El director de la Fundación para la Contraloría Social de los Servicios Funerarios en la entidad, Jesús Magallanes, exigió a las autoridades municipales de Barcelona buscar una pronta solución a la situación de colapso del cementerio de la ciudad capital, que ha obligado a suspender las inhumaciones.

Según Magallanes, desde el 21 de noviembre del año pasado, los entierros que se solicitan para el cementerio de Barcelona son trasladados al camposanto en el sector Mayorquín.

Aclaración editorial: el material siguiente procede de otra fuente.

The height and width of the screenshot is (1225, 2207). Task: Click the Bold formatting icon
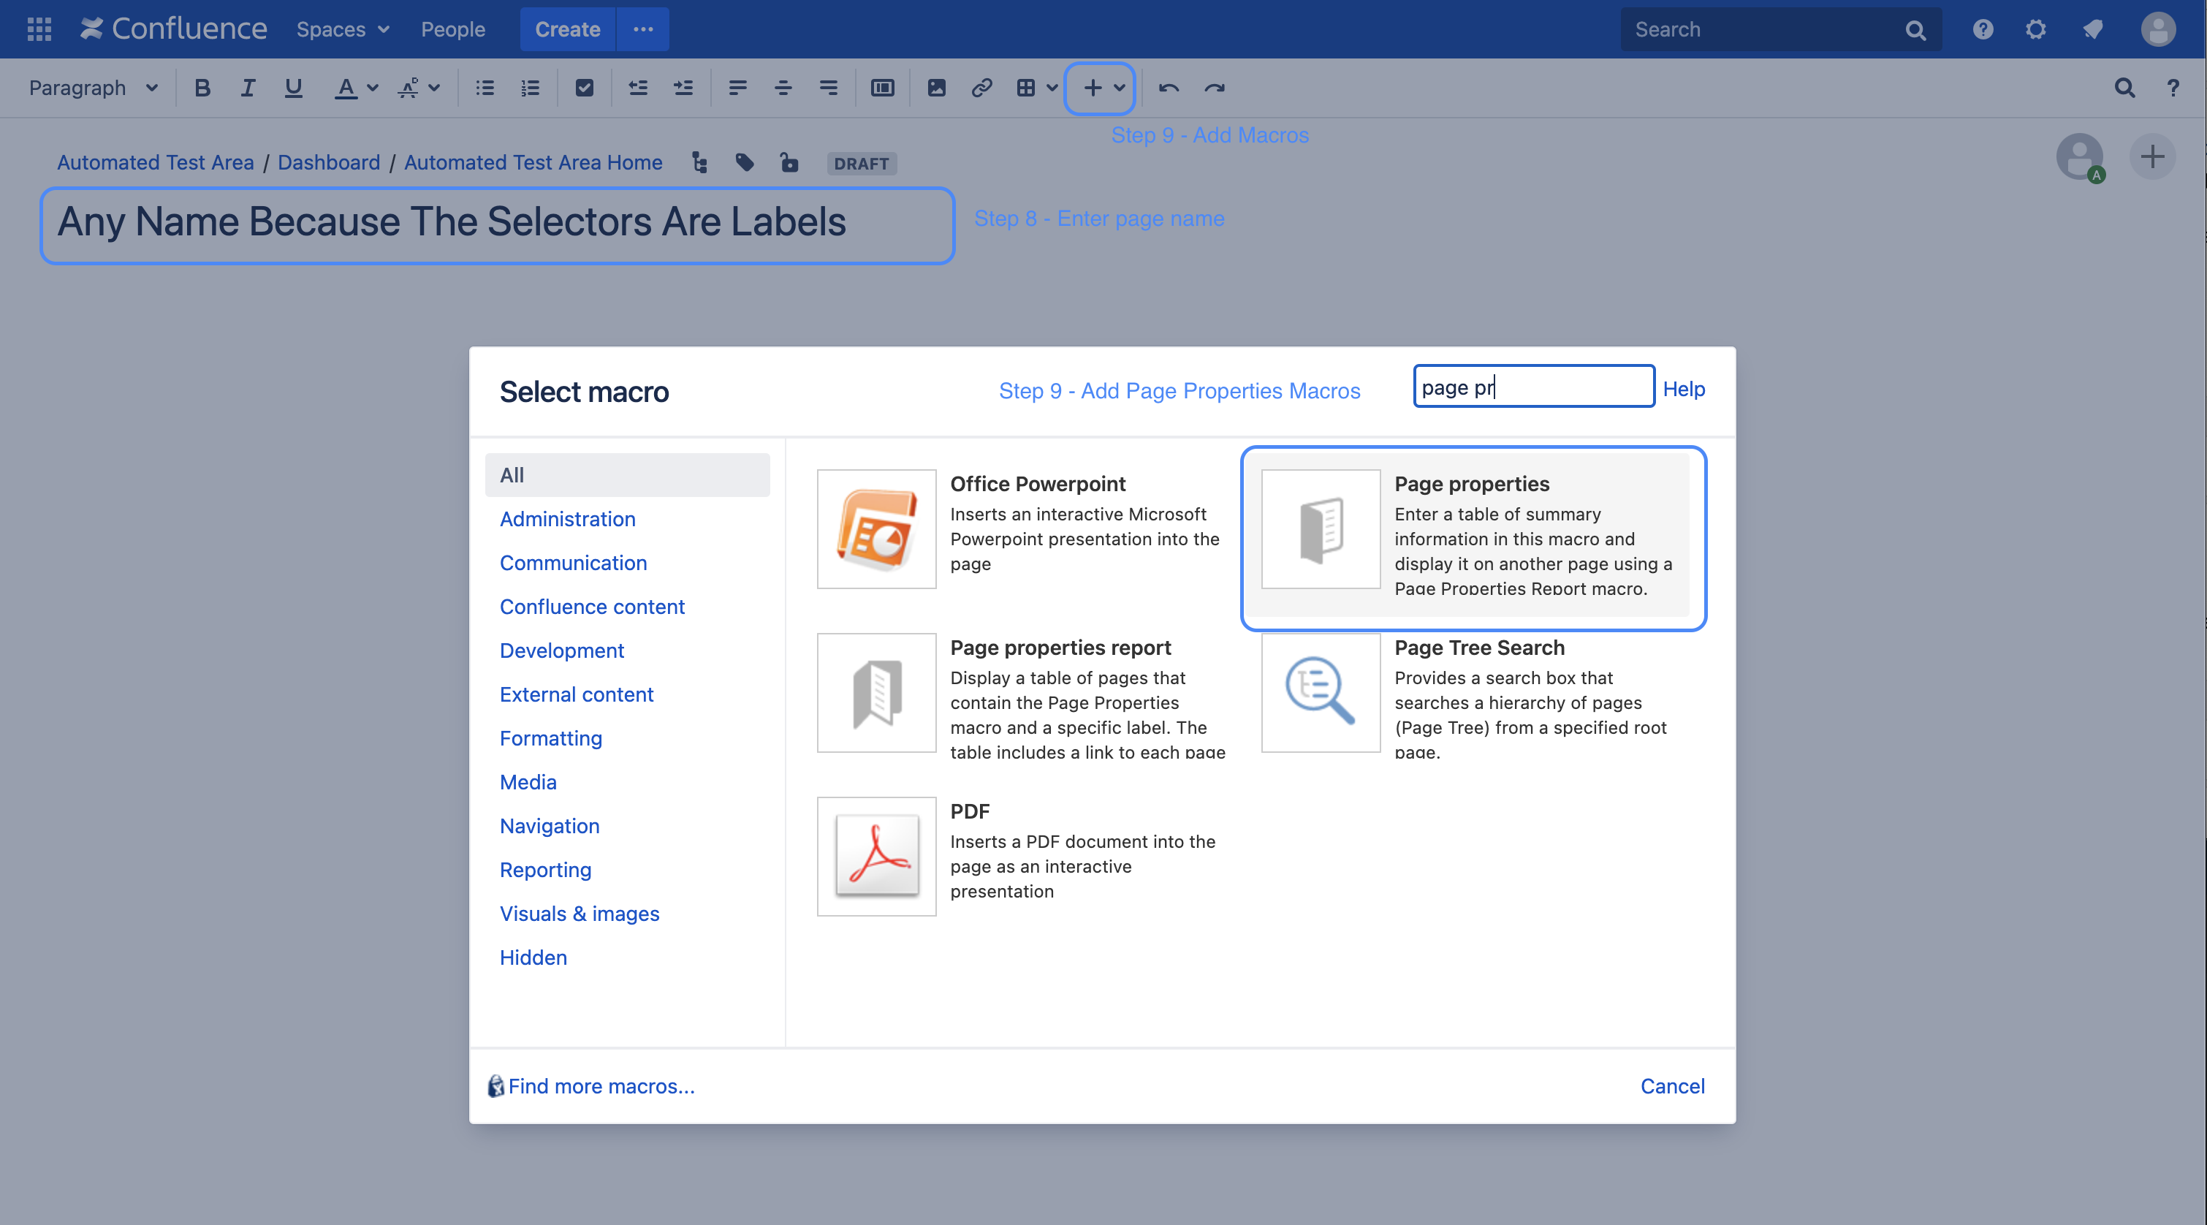[202, 87]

Explicó que desde hace algunos años se viene advirtiendo sobre el déficit de parcelas, por lo que planteó la posibilidad de descongestionarlo sacando los cuerpos con mayor data para abrir nuevos espacios.

El vocero de la Contraloría Social a los Servicios Funerarios expresó que otra opción es la adecuación y construcción de un nuevo cementero, sin embargo, opinó que esa opción llevaría mucho más tiempo.

Magallanes señaló que el cementerio que se habilitó no reúne las condiciones mínimas para su funcionamiento. Además, en los meses que lleva habilitado han sido muchos los incidentes que han reportado los familiares de los difuntos, ante la peligrosidad de la zona.

Tras el nuevo ajuste en el salario mínimo anunciado por el Ejecutivo nacional, las empresas funerarias ya están incrementando los precios en los servicios de velación y ataúdes.

Del mismo modo apuntó que de más de 20 empresas funerarias en Anzoátegui, apenas seis han presentado estructuras de costos en la Superintendencia de Precios Justos (Sundde), por lo que solicitó a las autoridades del organismo a escalas nacional y regional, sumarse a las inspecciones de la fundación y Contraloría Sanitaria.